▶ [Brief]:
Search the listing below for the word "will" and copy each line where it appears.

▶ [Extracted data]:
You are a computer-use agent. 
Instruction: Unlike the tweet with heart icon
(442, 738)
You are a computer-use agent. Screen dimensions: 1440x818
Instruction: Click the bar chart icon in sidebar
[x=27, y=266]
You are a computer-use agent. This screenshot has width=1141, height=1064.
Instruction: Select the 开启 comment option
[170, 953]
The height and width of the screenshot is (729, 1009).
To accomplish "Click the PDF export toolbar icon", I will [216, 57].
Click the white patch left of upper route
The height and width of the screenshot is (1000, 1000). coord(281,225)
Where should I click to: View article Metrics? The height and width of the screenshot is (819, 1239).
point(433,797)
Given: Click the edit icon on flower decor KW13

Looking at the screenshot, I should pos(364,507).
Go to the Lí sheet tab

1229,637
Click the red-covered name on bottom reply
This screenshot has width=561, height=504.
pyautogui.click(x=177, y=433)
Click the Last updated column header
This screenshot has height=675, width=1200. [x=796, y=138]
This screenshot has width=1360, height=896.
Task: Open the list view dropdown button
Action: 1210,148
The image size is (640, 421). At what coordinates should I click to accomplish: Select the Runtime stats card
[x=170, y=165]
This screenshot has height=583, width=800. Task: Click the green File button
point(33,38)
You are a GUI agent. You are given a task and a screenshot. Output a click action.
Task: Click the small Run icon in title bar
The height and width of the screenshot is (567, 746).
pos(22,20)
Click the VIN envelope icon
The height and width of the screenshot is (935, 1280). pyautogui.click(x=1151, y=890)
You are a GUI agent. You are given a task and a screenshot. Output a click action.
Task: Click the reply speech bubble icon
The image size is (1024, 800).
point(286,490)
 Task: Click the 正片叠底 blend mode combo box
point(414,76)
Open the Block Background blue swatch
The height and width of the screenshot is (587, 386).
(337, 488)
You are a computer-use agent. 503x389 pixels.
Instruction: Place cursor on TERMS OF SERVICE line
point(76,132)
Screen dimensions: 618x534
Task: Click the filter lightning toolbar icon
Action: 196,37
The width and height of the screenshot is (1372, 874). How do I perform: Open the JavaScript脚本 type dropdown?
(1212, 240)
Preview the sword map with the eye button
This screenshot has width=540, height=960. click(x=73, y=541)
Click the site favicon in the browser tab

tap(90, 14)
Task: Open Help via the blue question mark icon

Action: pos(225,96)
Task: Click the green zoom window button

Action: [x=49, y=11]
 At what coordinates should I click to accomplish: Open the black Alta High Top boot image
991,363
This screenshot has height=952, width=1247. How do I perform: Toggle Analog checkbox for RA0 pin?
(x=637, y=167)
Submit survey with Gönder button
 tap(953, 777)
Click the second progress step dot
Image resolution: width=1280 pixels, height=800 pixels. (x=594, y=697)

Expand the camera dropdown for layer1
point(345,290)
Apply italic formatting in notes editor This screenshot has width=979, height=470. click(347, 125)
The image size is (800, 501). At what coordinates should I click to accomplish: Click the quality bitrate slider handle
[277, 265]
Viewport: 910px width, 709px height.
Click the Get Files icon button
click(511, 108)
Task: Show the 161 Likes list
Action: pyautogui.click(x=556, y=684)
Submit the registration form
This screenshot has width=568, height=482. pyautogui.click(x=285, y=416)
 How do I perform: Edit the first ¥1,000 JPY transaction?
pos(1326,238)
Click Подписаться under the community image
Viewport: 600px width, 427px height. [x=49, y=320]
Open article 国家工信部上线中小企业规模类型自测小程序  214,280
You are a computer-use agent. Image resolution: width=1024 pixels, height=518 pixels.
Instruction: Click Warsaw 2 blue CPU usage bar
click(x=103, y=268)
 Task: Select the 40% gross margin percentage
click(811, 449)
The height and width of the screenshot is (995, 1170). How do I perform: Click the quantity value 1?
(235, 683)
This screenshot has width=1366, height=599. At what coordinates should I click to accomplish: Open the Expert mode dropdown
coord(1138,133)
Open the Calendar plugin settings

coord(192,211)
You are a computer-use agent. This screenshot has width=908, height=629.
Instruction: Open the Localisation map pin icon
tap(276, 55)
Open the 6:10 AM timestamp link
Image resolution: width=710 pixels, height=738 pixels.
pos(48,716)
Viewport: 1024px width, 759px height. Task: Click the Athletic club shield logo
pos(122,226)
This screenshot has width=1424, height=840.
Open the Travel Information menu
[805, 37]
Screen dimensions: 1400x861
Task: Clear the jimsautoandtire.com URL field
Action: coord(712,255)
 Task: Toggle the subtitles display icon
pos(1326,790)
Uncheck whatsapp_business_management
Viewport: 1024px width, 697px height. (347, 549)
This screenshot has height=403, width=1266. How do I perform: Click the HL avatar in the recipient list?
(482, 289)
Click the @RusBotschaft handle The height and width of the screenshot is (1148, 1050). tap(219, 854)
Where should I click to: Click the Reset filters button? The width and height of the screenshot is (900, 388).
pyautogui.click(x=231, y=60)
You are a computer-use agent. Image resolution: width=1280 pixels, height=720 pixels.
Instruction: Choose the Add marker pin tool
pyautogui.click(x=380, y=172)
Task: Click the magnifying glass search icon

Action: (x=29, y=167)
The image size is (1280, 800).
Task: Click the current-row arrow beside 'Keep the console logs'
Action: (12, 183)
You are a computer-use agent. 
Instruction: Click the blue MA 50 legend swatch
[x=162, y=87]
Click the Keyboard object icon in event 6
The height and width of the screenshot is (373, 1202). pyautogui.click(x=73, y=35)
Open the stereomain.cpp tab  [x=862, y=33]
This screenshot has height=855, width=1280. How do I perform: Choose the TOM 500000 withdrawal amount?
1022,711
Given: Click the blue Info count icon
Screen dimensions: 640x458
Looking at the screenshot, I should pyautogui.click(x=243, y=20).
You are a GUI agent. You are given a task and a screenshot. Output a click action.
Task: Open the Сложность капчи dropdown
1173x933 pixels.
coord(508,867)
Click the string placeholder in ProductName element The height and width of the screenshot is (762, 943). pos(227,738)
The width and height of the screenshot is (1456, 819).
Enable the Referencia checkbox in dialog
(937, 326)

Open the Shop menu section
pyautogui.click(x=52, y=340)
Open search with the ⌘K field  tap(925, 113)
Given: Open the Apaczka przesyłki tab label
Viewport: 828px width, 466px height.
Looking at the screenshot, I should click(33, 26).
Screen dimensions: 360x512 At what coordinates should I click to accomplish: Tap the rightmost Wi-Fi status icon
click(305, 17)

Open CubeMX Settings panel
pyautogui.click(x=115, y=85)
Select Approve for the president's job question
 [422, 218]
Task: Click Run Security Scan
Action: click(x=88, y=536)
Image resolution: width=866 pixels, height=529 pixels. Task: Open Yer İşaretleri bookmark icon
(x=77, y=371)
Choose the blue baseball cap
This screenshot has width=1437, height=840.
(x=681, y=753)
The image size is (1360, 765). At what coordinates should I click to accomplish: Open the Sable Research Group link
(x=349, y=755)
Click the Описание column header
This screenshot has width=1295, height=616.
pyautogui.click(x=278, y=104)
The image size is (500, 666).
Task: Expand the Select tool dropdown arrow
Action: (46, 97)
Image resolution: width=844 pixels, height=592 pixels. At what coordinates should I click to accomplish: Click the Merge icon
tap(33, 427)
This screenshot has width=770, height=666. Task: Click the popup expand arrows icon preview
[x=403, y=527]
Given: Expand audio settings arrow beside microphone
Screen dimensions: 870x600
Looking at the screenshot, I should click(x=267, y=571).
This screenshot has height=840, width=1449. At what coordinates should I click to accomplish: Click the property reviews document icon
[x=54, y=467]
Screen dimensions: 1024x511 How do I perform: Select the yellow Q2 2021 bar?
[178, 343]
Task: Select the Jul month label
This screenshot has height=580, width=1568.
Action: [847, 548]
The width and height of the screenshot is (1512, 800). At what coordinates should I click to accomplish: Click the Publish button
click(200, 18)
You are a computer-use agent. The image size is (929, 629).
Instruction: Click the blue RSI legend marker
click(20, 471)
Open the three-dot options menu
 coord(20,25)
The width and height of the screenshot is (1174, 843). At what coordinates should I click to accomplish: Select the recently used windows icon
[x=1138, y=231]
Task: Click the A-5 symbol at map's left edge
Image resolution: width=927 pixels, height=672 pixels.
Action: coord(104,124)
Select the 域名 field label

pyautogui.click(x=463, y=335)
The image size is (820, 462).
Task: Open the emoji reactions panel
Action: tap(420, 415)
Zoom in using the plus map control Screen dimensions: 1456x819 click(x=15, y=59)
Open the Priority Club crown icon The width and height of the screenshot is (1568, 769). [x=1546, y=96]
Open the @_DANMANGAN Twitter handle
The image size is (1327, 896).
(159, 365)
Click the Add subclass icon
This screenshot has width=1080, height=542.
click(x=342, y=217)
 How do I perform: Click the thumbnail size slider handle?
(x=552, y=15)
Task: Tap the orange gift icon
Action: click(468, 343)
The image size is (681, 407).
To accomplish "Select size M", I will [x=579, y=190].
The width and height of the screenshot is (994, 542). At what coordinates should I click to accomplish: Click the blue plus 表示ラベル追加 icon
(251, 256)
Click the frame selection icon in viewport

▶ [Finished exercise]:
To accomplish "Click the PDF export toolbar icon", I will [216, 57].
To accomplish "Select size M", I will [x=579, y=190].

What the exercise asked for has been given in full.